1.ご依頼の背景と経緯
神奈川県川崎市川崎区のアパートを所有する大家様より、孤独死発生に伴う緊急対応のご依頼をいただきました。
警察による現場確認が完了し事件性なしと判断された直後のご連絡で、「今後この部屋を貸し出すかどうかもまだわからないが、虫が下の階まで発生しているため今すぐ何とかしてほしい」というご要望でした。
現場を確認したところ、OPIM(体液・分泌物などの人体由来汚染物質)の量が非常に多く、畳への大量浸透と衛生害虫の発生が同時に起きている状態でした。
今後の利用方針が未定である以上、原状回復を前提とした消臭・遺品整理まで踏み込むのは時期尚早と判断し、「虫とOPIMを封じ込める」ことに特化した応急処置をご提案しました。
2.施工前の現場状態
間取り1K(和室)。畳3枚にわたってOPIMの大量浸透が確認されました。
和室の畳はござ表面だけでなく内部の芯材まで液体を吸収する構造のため、OPIMが深部まで染み込んでおり、拭き取りや市販消毒薬では対応不可能な状態でした。
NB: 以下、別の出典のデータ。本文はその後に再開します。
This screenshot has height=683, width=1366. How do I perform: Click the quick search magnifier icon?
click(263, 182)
同様の畳への深部浸透は大田区の孤独死事例でも確認されています。
さらに、OPIMを栄養源として繁殖した衛生害虫がすでに下階へ拡散しており、建物全体への波及が差し迫っている状況でした。
遺品・家財は室内に残存していましたが、今回は衛生緊急対応を優先し、残置物の撤去・消臭は後日対応として切り離しました。
3.実施した作業内容
汚染拡大を防ぐための区域分け(ゾーニング)を最初に実施し、汚染エリアの動線を遮断した上で以下を実施しました。
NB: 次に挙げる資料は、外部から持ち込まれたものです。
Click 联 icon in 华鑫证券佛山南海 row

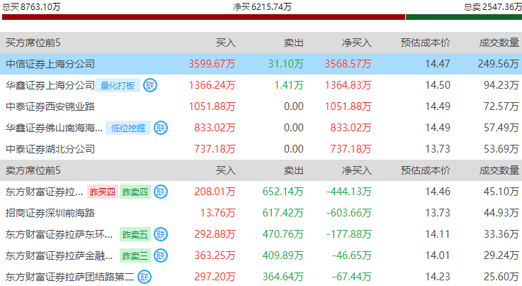(161, 128)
| 区域分け(ゾーニング) | 汚染エリアと非汚染エリアを隔離し、室外への汚染再拡散を防止 |
|---|---|
| OPIM除去・洗浄 | 畳表面および芯材に浸透した体液・分泌物を除去 |
| 畳の撤去・搬出(3枚) | 内部浸透が確認された畳を漏れ・飛散防止のため梱包・分解処理の上搬出 |
| 布団の搬出 | 同様にOPIM汚染が確認された布団を梱包・搬出 |
| 衛生害虫の抑制処理 | 下階まで拡散した害虫に対し、繁殖抑制効果を持つ専用薬剤を噴霧 |
| 浮遊粉じんの抑制処理 | 作業中に空気中へ舞い上がるOPIM由来の微粒子を抑制し、吸入リスクを低減 |
| 作業員の感染防止 | 全スタッフが体液・病原体接触を遮断する専用保護具を着用 |
消臭および残置物撤去は、遺族との調整後に改めて対応する方針としました。こうした段階的な対応設計は、弊社が独自に体系化したバイオリカバリーメソッドに基づいています。
4.まとめとご依頼者さまの反応
今回のポイントは、大家様の「今後貸し出すかどうかもわからない」という意向を正確に受け止め、原状回復を前提としない応急処置に作業を絞ったことです。
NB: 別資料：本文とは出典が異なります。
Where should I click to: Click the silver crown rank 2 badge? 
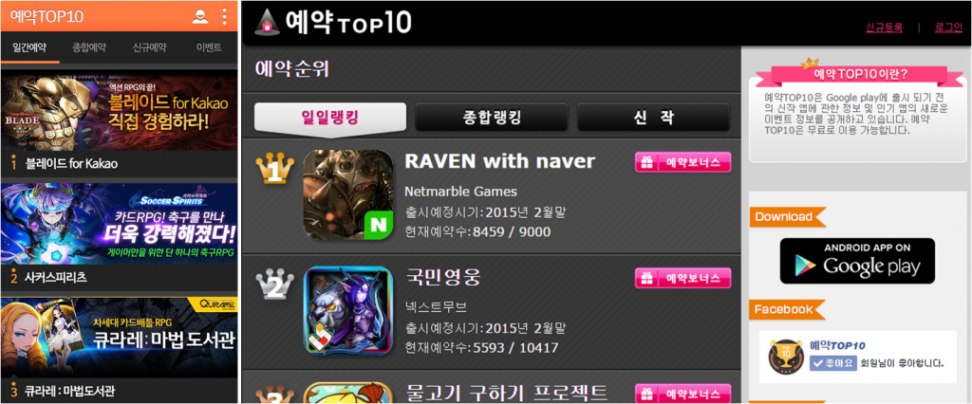click(x=274, y=285)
消臭・残置物撤去まで一括提案せず、衛生緊急性の高いOPIM除去と害虫抑制のみに限定したことで、不必要なコストをかけずに建物全体への被害拡大を防ぐことができました。
施工後、大家様からは「すぐ動いてもらえて助かりました」とのお言葉をいただきました。
ブルークリーンでは、依頼者の状況と意向を踏まえた上で「今すべき処置」と「後でよい処置」を明確に切り分け、最適な対応設計をご提案しています。
特殊清掃が必要な状況に直面された際は、まずはブルークリーンにご相談ください。
5.この案件で大家様に聞かれたこと
Q. 家族と連絡が取れていない状態でも、大家として清掃を依頼してよいのでしょうか?
A. はい、問題ありません。建物の所有者として衛生リスクや近隣への影響を防ぐ目的での初動処置は、大家様の判断で依頼いただけます。遺品の処分は遺族の同意が必要ですが、汚染除去・害虫対応はその対象には含まれません。
Q. 今後貸し出すかどうか決まっていないのに、清掃だけ先に頼んでも意味がありますか?
A. むしろ早期対応が重要です。OPIMや衛生害虫を放置すると建材への浸透が進み、後から対応するほど工事範囲と費用が拡大します。今回のように「応急処置のみ」に絞った対応も可能ですので、まず衛生リスクだけ封じ込めておくことをお勧めします。
Q. 下の階にも虫が出ているのですが、その部屋も清掃が必要ですか?
A. 発生源となっている部屋の処置が完了すれば、下階の害虫は自然に収束するケースがほとんどです。ただし状況によっては下階への薬剤処置が必要になる場合もありますので、現地確認の上でご案内しています。